*WHAT THE EXERCISE ASKS*.
From the text on a Social Security Commissioner's decision, list every earlier decision it cites by its reference code.

*GIVEN TEXT*.
========================================

39. A decision of an appeal tribunal may only be set aside by a Social Security Commissioner on the basis that it is in error of law. In the absence of a full statement, the error of law must appear from the documents before me or from the circumstances of the case. Having considered all of the documents before me, and the circumstances of the case, I am satisfied that no error of law can be identified.
40. As was noted in R3/02(IB)(T) and R(IS)11/99, it is evidently not possible to challenge an appeal tribunal’s decision on the grounds of inadequacy of reasoning in circumstances where there is no written statement of reasons available. The lack of adequate reasons cannot constitute an error of law, because a statement of reasons was not requested in time.
41. Further, I have considered the appellant’s contentions that his medical condition has got worse and that he has a requirement for full-time care.
42. In paragraph 8 of unreported decision C24/03-04(DLA) the Commissioner approved of the following statement of law set out in paragraph 9 of R(DLA) 2/01 of a Commissioner in Great Britain who held that:
‘….. In the case of a claim for a Disability Living Allowance, the jurisdiction {of an Appeal Tribunal} is limited to the inclusive period from the date of claim to the date of the decision under appeal. The only evidence that is relevant is evidence that relates to the period over which the tribunal has jurisdiction. However it is the time to which the evidence relates that is significant, not the date when the evidence was written or given. It does not limit the tribunal to the evidence that was before the officer who made the decision. It does not limit the tribunal to evidence that was in existence at that date. If evidence is written or given after the date of the decision under appeal, the tribunal must determine the time to which it relates. If it relates to the relevant period, it is admissible. If it relates to a later time it is not admissible.’
43. In the instant case, the appeal tribunal was limited to taking account of evidence that was relative to the period over which it has jurisdiction under Article 12(8)(b) of the Social Security (Northern Ireland) Order 1998, as amended, and that any subsequent deterioration in the appellant’s condition and resulting care and mobility needs did not fall to be considered. Accordingly, a deterioration in a medical condition, subsequent to the decision of the appeal tribunal, cannot succeed as a ground for applying for leave to appeal to the Social Security Commissioner. It might, however, provide a basis for a further claim to DLA.
44. The remainder of the appellant’s application for leave to appeal to the Social Security Commissioner amounts to a further submission on factual issues rather than questions of law. It is clear that an appeal on a question of law should not be permitted to become a re-hearing or further assessment of the evidence, when that assessment has already been fully and thoroughly undertaken.
Disposal
45. The decision of the appeal tribunal dated 11 November 2008 is not in error of law. Accordingly, the appeal to the Social Security Commissioner does not succeed. The decision of the appeal tribunal to the effect that the appellant is not entitled to either component of DLA, from and including 10 March 2008, is confirmed.
46. This decision will come as a disappointment to the applicant but I am obliged, as was the appeal tribunal, to apply the relevant legislative provisions to the facts of the case.

========================================

*LISTED RECORDS*.
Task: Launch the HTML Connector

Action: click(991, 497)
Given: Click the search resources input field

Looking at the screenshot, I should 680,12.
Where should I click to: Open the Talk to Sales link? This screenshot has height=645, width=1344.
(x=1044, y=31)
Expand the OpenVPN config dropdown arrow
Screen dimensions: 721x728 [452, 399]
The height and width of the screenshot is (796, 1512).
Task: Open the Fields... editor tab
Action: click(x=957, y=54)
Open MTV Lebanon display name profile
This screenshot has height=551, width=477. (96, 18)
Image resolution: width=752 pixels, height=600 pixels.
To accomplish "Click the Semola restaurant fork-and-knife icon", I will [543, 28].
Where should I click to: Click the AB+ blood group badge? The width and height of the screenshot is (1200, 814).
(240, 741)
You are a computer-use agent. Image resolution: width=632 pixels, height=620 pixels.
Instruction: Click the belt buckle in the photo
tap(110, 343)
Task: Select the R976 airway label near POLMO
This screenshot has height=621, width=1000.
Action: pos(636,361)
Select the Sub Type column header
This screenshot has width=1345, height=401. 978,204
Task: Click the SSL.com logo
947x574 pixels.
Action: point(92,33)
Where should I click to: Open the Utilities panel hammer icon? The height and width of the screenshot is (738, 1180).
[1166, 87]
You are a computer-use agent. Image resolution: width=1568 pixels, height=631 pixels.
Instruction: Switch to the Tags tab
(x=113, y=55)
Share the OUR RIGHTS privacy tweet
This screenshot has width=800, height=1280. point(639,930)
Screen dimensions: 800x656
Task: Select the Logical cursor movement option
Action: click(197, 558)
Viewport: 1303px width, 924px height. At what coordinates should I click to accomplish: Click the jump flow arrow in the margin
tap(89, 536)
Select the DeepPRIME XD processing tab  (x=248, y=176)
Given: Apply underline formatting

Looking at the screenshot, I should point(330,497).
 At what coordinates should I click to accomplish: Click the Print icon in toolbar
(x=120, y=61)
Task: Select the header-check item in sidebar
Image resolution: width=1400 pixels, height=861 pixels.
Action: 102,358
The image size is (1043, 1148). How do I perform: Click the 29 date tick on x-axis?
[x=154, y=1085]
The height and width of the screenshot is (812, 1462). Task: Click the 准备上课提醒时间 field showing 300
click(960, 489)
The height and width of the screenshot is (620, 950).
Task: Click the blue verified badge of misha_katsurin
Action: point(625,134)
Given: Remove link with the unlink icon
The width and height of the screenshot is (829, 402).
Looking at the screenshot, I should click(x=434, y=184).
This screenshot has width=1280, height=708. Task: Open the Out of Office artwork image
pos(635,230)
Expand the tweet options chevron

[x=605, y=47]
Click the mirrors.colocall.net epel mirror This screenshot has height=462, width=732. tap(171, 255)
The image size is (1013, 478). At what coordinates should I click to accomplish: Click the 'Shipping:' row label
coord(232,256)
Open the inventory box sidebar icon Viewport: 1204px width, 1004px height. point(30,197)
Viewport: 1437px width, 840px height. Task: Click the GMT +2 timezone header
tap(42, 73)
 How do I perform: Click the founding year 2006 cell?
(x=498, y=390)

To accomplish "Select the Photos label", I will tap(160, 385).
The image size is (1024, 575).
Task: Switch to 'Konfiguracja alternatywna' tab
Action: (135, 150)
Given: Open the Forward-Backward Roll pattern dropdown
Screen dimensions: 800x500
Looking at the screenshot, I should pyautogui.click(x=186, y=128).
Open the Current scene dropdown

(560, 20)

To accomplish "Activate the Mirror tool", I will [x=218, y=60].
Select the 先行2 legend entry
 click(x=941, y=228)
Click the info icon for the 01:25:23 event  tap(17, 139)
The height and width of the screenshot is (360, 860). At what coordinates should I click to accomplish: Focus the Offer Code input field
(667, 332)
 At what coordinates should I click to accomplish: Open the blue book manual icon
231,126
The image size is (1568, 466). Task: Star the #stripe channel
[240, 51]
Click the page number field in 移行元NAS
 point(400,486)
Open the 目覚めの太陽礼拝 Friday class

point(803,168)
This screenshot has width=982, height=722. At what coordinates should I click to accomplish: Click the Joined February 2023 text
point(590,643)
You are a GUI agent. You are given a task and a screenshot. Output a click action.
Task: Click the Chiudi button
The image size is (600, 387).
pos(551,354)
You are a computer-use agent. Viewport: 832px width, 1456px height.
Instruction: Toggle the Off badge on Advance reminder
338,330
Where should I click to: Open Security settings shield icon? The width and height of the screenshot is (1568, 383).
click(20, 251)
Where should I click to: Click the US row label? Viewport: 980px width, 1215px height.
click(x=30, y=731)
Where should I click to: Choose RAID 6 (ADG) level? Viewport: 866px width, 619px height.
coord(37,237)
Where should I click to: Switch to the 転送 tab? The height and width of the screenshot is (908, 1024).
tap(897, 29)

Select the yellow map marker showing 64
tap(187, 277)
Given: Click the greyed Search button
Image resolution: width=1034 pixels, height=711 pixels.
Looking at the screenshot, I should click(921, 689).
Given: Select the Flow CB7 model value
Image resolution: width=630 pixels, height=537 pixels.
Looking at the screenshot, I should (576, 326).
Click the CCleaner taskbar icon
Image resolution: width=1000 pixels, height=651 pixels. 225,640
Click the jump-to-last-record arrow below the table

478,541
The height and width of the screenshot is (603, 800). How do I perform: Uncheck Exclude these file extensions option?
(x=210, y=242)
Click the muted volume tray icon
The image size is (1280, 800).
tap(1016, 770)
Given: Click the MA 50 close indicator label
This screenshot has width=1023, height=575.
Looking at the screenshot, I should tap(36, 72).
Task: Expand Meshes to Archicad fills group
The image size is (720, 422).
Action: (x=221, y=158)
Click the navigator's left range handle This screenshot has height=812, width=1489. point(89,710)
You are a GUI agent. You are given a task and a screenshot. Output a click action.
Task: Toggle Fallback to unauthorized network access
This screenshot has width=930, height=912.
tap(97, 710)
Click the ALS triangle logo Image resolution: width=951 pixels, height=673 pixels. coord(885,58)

========================================

*COMPLETED TASK*.
- R3/02(IB)(T)
- R(IS)11/99
- C24/03-04(DLA)
- R(DLA) 2/01